NASA released on 9 May 2016, the latest data on the Kepler telescope. [3] [4] In the meantime, 1,284 new exoplanets have been discovered.Thus, a total of 2,325 exoplanets are now known. There are probably rocky planets in 550 systems, like Earth. 9 planets are in a habitable zone.
Thus, the probability is F
h3 = 0.016,36 = 9:550 for habitable planets.

According to Wikipedia, as of October 1, 2017, a total of 3,671 exoplanets in 2,751 systems are known, including 616 systems with two to seven planets. [5]

According to the "Habitable Exoplanets Catalog" [1] of December 2017, 53 star systems with planets exist in habitable zones. 30 are super-earths, 22 are classified as approximately earth-great and a planet of the class subearth, thus planets which are smaller than the earth. Only in 5 of 13 selected systems, planets could be classified as approximately earth-like.
If of 2,751 known star systems with planets, 53 systems with habitable planets exist, then the probability is F
h4 = 0.019,265 = 53:2.751for habitable planets.

The data from 2015 to 2017 show the minimum and maximum probability of a planet in the habitable zone:

2.1.1 Equation 0.015,88 ≤ Fh ≤ 0.019,265


The reason for the differences is that we are dealing with a much smaller data population than in the Petigura investigation and the time intervals of the information are not constant, as well as the individual information sources are not synchronized.
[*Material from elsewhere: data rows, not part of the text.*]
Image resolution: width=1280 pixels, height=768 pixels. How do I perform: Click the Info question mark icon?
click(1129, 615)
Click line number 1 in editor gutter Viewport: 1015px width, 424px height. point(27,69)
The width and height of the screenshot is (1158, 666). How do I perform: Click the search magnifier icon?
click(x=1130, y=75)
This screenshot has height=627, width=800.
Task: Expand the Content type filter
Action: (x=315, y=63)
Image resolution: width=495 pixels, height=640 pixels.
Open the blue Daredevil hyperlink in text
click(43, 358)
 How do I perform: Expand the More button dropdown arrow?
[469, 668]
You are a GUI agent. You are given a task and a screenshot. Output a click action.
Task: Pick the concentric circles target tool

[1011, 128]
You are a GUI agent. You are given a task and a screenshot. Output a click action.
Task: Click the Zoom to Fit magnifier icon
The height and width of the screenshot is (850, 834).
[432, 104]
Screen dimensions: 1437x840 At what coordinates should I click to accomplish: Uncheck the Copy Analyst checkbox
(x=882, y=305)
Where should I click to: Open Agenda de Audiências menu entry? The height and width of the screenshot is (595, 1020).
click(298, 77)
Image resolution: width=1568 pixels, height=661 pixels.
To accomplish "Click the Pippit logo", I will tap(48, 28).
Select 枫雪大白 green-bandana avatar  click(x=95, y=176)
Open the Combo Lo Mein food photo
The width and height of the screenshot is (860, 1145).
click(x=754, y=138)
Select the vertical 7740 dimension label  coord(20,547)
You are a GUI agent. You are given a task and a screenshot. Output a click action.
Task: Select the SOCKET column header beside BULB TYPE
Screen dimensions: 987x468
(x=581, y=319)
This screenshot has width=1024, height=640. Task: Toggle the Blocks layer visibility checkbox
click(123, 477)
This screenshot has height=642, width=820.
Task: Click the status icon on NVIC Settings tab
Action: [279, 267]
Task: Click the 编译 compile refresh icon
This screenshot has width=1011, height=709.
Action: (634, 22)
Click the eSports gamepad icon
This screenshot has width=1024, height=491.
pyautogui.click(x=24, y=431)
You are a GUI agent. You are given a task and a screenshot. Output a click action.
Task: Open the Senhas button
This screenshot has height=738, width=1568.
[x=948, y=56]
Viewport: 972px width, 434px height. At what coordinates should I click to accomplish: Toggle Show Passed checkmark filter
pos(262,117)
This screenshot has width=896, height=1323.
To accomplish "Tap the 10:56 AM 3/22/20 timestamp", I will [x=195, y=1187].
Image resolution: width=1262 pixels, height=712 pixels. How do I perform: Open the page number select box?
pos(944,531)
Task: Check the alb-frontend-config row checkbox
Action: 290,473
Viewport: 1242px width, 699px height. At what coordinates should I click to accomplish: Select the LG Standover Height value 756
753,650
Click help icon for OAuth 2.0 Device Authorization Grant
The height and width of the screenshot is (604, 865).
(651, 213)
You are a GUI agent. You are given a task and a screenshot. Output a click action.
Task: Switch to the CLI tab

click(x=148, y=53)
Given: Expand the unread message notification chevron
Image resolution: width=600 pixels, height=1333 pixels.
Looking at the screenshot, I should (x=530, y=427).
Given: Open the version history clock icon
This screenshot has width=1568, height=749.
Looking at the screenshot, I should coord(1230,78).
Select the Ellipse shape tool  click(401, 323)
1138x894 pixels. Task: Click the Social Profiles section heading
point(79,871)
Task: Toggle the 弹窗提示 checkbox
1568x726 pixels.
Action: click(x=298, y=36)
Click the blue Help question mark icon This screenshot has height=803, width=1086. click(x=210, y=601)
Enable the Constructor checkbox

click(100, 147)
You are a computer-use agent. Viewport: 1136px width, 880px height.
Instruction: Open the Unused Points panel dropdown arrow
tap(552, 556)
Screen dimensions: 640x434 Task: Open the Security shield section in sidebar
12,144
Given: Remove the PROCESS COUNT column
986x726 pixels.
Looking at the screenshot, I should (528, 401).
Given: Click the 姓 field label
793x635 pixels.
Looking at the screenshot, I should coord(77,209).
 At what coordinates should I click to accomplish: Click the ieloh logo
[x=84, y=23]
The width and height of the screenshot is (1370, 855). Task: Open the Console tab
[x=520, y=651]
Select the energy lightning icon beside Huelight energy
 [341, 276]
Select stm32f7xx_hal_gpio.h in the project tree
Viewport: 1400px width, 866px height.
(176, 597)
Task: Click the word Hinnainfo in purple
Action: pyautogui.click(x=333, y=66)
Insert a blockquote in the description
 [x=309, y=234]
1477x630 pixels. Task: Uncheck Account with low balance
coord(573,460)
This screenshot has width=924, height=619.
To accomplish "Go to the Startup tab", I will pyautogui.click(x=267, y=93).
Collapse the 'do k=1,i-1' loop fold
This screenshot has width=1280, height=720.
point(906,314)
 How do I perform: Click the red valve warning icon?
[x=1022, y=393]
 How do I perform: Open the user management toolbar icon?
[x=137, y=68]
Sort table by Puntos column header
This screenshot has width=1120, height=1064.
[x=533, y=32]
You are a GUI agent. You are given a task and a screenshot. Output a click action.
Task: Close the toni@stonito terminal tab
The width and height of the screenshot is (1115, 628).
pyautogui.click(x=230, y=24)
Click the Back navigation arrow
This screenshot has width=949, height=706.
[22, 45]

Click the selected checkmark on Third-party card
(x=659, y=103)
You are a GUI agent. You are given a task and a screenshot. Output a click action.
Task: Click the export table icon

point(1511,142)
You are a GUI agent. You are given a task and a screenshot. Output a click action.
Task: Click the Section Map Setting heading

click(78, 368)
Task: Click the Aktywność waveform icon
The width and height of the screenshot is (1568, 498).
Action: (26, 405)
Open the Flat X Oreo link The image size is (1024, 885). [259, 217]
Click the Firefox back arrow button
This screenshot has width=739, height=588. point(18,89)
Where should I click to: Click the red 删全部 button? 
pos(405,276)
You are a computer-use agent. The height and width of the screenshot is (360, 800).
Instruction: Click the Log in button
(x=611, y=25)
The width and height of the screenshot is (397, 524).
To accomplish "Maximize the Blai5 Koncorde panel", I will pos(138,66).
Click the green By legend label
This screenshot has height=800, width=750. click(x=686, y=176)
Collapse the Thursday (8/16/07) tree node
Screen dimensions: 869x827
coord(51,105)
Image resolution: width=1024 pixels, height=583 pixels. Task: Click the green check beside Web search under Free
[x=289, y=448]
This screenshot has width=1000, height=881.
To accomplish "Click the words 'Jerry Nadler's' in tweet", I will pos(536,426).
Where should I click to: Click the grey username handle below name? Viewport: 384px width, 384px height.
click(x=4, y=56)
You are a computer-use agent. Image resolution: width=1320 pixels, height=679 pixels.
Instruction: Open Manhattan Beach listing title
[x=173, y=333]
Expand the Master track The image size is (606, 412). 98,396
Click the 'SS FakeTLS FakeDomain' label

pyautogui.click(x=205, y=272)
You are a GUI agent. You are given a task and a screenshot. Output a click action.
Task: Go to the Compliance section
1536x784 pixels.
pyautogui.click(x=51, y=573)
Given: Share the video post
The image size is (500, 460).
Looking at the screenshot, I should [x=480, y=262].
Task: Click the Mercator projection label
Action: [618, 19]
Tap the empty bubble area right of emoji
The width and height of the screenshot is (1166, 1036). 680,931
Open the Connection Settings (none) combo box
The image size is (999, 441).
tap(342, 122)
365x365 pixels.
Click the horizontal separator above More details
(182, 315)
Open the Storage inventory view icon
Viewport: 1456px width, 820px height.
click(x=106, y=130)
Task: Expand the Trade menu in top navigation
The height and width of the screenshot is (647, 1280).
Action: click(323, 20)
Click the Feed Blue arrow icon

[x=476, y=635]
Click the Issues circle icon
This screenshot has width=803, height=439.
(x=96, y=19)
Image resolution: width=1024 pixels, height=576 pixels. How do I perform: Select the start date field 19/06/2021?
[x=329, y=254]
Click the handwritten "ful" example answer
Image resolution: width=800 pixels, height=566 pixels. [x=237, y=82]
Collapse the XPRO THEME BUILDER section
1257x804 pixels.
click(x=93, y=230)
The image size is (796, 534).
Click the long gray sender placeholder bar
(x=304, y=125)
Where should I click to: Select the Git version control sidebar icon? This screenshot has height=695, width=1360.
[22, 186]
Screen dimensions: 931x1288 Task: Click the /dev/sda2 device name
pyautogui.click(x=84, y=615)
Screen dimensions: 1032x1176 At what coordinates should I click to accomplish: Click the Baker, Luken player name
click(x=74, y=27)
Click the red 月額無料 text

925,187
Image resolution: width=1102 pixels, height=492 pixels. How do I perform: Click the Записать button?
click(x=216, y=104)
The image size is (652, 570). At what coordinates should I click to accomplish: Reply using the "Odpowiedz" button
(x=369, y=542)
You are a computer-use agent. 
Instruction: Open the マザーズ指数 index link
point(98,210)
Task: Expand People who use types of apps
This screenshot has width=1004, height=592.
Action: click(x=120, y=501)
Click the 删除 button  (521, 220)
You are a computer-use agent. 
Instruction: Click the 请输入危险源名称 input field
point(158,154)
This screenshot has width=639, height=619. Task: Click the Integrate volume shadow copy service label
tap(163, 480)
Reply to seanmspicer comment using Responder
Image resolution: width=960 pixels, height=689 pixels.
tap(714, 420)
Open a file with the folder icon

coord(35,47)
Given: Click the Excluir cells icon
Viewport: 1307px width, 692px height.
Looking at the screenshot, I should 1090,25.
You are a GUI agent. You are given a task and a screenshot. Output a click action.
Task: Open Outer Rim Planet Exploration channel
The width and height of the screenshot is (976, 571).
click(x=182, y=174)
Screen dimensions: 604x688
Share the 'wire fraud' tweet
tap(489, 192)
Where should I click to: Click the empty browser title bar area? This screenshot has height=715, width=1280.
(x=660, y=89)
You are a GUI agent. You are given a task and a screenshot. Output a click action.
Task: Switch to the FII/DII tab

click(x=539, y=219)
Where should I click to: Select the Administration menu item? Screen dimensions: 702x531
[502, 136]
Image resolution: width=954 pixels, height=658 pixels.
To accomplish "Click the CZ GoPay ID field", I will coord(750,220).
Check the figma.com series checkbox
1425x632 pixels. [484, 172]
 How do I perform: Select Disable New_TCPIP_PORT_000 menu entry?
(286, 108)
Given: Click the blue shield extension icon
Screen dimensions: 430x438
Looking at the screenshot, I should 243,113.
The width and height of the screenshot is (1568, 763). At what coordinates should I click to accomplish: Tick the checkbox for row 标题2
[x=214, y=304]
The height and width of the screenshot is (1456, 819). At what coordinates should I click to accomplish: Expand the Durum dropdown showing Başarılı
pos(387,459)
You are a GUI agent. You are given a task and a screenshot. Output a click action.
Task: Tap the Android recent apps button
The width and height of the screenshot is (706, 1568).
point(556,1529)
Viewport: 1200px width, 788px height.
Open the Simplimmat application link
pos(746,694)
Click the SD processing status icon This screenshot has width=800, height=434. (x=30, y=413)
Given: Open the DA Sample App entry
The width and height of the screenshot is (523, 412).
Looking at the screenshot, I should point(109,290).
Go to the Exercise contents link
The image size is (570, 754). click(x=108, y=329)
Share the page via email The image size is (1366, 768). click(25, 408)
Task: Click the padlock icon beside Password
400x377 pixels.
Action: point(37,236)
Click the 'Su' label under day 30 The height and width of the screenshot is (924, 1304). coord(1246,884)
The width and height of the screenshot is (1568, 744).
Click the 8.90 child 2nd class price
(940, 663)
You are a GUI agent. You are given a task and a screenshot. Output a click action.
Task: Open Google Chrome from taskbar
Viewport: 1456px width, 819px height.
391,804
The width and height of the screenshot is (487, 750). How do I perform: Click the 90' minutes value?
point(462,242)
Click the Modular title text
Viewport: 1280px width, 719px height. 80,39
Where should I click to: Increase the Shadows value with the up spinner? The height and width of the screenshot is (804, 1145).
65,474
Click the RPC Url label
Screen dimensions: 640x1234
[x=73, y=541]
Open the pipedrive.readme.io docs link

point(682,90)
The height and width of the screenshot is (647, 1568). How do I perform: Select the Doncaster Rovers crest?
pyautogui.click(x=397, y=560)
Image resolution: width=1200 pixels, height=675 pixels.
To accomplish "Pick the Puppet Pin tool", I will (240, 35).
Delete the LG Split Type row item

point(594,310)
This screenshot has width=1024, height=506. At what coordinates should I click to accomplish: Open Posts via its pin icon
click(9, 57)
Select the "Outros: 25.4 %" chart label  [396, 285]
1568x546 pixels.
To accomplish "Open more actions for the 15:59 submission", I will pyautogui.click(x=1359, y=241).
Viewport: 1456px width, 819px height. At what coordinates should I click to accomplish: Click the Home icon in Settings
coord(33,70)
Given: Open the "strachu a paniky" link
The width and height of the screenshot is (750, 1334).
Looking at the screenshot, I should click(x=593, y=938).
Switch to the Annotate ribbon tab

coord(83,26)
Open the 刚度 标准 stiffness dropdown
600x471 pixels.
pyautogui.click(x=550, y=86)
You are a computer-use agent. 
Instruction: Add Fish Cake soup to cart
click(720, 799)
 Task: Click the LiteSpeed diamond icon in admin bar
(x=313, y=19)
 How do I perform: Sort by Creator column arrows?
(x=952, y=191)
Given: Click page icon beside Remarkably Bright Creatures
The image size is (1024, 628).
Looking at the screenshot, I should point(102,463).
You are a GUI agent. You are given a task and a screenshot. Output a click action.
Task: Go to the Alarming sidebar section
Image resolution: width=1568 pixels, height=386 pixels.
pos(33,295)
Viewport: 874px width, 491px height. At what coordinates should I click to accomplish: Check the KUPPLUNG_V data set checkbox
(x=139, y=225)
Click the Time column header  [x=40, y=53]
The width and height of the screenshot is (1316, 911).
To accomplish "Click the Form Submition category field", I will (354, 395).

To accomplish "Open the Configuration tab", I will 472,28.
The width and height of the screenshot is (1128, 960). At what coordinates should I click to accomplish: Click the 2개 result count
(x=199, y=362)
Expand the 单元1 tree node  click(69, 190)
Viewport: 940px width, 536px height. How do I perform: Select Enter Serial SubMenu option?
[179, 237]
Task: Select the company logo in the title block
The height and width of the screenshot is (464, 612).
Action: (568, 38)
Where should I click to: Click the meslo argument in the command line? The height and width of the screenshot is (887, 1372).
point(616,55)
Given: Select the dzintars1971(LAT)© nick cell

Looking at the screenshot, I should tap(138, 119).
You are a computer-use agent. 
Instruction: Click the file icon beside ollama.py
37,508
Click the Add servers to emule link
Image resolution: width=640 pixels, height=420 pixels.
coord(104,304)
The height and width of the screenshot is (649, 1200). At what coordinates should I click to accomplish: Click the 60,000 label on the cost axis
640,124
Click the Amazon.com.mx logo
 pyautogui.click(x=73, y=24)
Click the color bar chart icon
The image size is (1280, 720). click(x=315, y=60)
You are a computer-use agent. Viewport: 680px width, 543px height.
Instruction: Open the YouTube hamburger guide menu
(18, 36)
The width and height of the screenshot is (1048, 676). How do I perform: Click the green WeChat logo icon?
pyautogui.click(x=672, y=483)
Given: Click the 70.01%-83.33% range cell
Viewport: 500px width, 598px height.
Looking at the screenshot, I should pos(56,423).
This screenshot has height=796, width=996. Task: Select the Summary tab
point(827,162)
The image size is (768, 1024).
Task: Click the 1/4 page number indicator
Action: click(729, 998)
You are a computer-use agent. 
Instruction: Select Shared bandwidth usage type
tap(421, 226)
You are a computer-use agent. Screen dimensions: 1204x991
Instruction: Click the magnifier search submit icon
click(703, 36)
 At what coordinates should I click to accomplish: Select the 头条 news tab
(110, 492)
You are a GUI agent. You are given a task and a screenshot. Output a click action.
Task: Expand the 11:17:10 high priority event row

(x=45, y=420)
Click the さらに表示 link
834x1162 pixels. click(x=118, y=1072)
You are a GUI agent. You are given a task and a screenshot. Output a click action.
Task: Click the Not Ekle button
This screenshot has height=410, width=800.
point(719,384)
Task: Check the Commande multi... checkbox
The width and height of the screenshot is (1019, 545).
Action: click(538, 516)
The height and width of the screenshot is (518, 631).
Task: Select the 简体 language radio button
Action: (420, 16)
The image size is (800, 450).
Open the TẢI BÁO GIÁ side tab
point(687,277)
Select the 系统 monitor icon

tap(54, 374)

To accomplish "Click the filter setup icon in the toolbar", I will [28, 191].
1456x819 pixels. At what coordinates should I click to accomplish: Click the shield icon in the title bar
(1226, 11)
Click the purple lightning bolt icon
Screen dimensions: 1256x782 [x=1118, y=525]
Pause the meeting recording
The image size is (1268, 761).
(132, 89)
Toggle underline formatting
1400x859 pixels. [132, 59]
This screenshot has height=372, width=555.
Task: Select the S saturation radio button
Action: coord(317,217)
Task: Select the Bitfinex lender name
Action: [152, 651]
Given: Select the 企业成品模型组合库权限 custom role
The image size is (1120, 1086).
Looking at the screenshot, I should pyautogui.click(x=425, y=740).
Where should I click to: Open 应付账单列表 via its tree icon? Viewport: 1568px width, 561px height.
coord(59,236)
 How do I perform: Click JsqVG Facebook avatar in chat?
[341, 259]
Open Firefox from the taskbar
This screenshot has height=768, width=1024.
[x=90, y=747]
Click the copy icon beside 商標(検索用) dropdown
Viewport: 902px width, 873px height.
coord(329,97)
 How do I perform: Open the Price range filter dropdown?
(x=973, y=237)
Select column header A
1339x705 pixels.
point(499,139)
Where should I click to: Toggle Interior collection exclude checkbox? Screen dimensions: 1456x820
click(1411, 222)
Small fluctuations are therefore unavoidable.

It should be noted once again that the exact position of a habitable zone in a solar system depends on the star type, i.e. on the radiation and the temperature of the star. The catalogue data for exoplanets did not always show the type of stars.

To make matters worse, the data material viewed here is not homogeneous in its statements. Some data are therefore difficult to compare, so a certain filtering had to be carried out.

A proven method is first of all to determine the limits, i.e. the maximum deviations, which is implemented with equation 2.1.1. The next step is to calculate the mean value from the three observation data and thus obtain:

  Fhm = 0.017,572 ± 0.001,693
F
hm = 1:57

which corresponds quite well with the value Fh1 = 0.016,588 = 10:603 from the Petigura investigation. The error is 4 percent.

If you round the Petigura value a little from 10:603 to 10:600, you get 1:60, which comes quite close to the mean value of 1:57 from the observation data. To simplify all further calculations, the rounded value from the Patigura analysis can be used, i.e.:

  Fh0 = 0.016,66... = 1:60

Overall, this results in a good agreement between the Petigura data and the observations made in the meantime and the resulting catalogue data.

The consistency of the data, as well as further information from the catalogue data can be used to derive further probabilities for subsets of habitable planets. These are the subearths, the superearths, approximatly earth-great planets and approximatly earth-like planets, which will be treated in the next sections.